Everywhere you look up new thing in Math it seems like beauty always emerge.

misraimburgos

This is honestly the first place I've seen the series expansion of (1+x)^-n for |x|>1 by leveraging the fact that (1+x)^-n = x^-n*(1+1/x)^-n, and it's one of those things that feels so obvious in hindsight, that it's hard to believe it never occurred to me before seeing this video

GroundThing

I once did the expansion while bored in class. It's nice now learning of proofs and further expansions, thanks!

Aras

Never knew this pattern existed, great explanation cheers

khan

"What lies above Pascal's Triangle? Pascal's Triangle."

dusaprukiyathan

Next time (1+x)^sqrt(2) ☺
Great video

alipourzand

Hi, great video! What's happening at the end there in terms of the doubly infinite series can actually be made sense of rigorously, if you're willing to ignore convergence.

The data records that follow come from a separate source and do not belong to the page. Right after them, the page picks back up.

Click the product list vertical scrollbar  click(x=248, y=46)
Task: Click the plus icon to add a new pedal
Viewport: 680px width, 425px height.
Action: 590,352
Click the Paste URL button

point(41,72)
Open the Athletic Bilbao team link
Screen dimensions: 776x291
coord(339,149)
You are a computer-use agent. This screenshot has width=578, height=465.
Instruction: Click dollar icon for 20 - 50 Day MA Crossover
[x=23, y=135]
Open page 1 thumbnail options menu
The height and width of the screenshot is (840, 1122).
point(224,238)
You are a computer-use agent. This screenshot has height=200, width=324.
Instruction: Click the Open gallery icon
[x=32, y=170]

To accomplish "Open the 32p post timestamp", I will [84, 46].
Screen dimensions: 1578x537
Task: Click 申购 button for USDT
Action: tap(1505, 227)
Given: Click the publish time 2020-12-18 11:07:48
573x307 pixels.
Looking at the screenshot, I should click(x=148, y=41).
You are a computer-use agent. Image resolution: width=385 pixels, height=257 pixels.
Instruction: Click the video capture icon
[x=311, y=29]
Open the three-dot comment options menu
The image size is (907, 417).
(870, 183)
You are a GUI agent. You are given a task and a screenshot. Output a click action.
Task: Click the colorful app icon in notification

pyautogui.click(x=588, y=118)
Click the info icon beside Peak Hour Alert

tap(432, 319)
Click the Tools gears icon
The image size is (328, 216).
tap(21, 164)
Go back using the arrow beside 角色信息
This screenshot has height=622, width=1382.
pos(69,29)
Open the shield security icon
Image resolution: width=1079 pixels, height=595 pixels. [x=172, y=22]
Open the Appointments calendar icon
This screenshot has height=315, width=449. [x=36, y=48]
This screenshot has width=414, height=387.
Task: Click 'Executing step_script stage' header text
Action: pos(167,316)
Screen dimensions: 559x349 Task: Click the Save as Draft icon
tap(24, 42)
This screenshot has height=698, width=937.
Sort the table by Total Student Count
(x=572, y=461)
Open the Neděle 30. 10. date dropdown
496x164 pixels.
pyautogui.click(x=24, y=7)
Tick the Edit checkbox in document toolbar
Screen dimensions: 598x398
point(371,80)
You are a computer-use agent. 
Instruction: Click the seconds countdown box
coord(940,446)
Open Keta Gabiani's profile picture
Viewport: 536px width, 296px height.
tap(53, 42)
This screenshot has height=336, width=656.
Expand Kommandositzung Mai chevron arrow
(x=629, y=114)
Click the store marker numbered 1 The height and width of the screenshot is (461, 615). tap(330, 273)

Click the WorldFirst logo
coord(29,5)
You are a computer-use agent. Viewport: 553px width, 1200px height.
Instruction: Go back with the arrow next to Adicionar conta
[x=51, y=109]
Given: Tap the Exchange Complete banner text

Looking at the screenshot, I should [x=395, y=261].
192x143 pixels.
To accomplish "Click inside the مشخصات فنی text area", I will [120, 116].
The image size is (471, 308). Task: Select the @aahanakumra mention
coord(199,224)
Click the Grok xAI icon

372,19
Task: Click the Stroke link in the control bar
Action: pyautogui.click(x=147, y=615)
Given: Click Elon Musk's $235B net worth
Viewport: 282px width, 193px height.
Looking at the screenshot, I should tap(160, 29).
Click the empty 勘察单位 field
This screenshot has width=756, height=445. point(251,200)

Just like you can write down formal power series with arbitrary coefficients while ignoring convergence, you can write down "doubly infinite formal Laurent series" with arbitrary coefficients in both directions while ignoring convergence.

These things are no longer closed under multiplication so they don't form a ring, but you can still multiply such a series by a polynomial (even a Laurent polynomial), so they are still a *module* over polynomials (or even Laurent polynomials), and what your calculation is doing is repeatedly attempting to invert the operation of multiplication by (1 + x).

The reason you get this 1-parameter family of choices when you try to extend upward is that multiplication by (1 + x) is not invertible (unlike in formal power series where it is invertible) - there's a series p(x) such that (1 + x) p(x) = 0, namely the series p(x) = sum_{n in Z} (-1)^n x^n, which has the property that if you multiply it by x you get -p(x)! This series can be interpreted as the "Dirac delta at x = -1, " since it has the more general property that if f(x) is any polynomial then f(x) q(x) = f(-1) q(x). The fact that it has coefficients going off infinitely in both directions is related to what happens when you take the Fourier transform of the Dirac delta, and the fact that doubly infinite formal Laurent series aren't closed under multiplication is related to the fact that you can't multiply Dirac deltas together.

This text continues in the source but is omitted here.